Ablations actually present (for "ablations on the training recipe"):

  1. CPT→RL (Qwen3-Coder-30B, 3 compute levels; Fig. 2) — CE loss predicts RL reward.
  2. KL estimator k1 vs k3 (Fig. 4) — variance argument for k1.
  3. GRPO term removals — length-standardization & std-norm removed (qualitative justification, no head-to-head curve).
  4. Overlong masking — tried, no benefit at small scale, dropped.
  5. NVFP4 scaling scheme (per-token vs per-tensor) and IEEE vs fast-approx division — stability ablations.
  6. best-of-K vs average over training (Fig. 5). (No single consolidated "leave-one-out recipe component" ablation table; ablations are distributed and partly qualitative.)
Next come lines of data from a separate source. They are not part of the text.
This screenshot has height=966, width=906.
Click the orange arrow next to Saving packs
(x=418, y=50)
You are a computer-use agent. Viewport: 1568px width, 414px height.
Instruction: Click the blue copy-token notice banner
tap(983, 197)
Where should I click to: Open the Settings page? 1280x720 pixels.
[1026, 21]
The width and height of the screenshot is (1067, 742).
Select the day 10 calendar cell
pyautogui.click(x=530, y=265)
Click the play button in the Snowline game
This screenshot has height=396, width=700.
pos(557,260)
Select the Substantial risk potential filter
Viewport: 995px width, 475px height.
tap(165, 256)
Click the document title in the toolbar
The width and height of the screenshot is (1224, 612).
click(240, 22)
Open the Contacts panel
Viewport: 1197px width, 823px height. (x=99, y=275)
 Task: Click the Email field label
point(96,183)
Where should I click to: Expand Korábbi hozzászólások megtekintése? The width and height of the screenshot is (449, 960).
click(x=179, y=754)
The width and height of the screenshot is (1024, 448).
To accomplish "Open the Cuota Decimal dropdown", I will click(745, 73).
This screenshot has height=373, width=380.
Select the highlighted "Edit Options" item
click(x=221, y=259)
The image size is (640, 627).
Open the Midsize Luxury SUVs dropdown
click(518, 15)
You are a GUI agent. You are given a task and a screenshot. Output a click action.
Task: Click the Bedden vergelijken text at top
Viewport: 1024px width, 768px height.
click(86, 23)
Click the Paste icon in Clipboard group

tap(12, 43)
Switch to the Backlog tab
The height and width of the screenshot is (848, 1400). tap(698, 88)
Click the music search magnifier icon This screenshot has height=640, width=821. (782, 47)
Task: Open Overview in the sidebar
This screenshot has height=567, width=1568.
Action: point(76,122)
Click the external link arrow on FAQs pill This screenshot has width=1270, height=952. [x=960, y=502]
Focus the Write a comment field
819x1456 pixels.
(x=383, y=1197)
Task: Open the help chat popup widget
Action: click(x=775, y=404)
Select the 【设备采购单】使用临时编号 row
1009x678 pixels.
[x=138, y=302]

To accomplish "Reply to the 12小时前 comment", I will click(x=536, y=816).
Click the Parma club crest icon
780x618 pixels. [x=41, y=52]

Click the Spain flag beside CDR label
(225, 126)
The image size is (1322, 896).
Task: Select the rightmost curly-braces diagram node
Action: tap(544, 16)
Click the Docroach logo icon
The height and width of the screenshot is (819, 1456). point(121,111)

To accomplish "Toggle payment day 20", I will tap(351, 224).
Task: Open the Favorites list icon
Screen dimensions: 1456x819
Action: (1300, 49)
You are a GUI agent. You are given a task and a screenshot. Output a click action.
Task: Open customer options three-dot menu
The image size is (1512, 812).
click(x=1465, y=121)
Corrections / cautions for the mapping doc

  • [CORRECTION] Optimizer: Composer 2 uses Adam/AdamW, not Muon. Treat "Sharded Muon" as a 2.5-blog-only, unverified-for-2 claim.
  • [CORRECTION] Sharding: report describes FSDP+CP+decoupled-EP (EP=8/CP=2 CPT, EP=8/CP=8 RL), not "HSDP."
  • [CORRECTION] "RL algorithm = PPO/GRPO [EXTRAPOLATED]" → now [REPORT-VERIFIED] Dr. GRPO-style (length-std removed, no std-norm, k1 KL, Adam, single-epoch, MoE router-replay). DAPO overlong-masking explicitly rejected.
  • [CONFIRM] Anyrun real, with full internals (Firecracker VMs, >500 pods/s, fork/snapshot, Anygress).
  • [CONFIRM] base model = Kimi K2.5 1.04T/32B (over GLM-5, DeepSeek V3.2).
  • [CAUTION] Hint mechanism, "25× synthetic tasks", Feature-Deletion generator, reward-hack anecdotes are NOT in this (Composer 2) report — do not cite this PDF for them; they are Composer 2.5-blog material.

Sources

  • [PRIMARY, REPORT-VERIFIED] Cursor Research Team, Composer 2 Technical Report, arXiv:2603.24477 (v1 2026-03-25, v2 2026-03-26; cs.SE/cs.LG; corr. Alexander M. Rush). Full text via PDF https://cursor.com/resources/Composer2.pdf (Tavily advanced extract, full body+refs+App. A–C) and cross-checked via Exa full crawl (identical). HTML/TeX also available at https://arxiv.org/abs/2603.24477, https://arxiv.org/pdf/2603.24477.
  • [SECONDARY] Cursor blog, A technical report on Composer 2 (Sasha Rush) — https://cursor.com/blog/composer-2-technical-report (abstract-level; confirms Kimi K2.5 base + CPT-loss→RL claim).
  • [CONTEXT] Key cited methods: Dr. GRPO (Liu et al., arXiv 2503.20783 [34]); DAPO (Yu et al. [78], 2503.14476/NeurIPS'25); GSPO (Zheng et al., 2507.18071 [82]); DeepSeekMath/GRPO [53]; PipelineRL (2509.19128 [48]); MoE router alignment (Ma et al., 2510.11370 [38]); KL-estimator variance (Amini et al. [6]); Schulman KL note [52]; DeepEP [80]; ThunderKittens/ParallelKittens [56,59].
  • Prior internal note: research/09-composer-blog-delta-2026.md (read first; this note discharges its action item #1 and supplies corrections to the RL-algorithm/optimizer/sharding rows of docs/COMPOSER_RECIPE_MAPPING.md).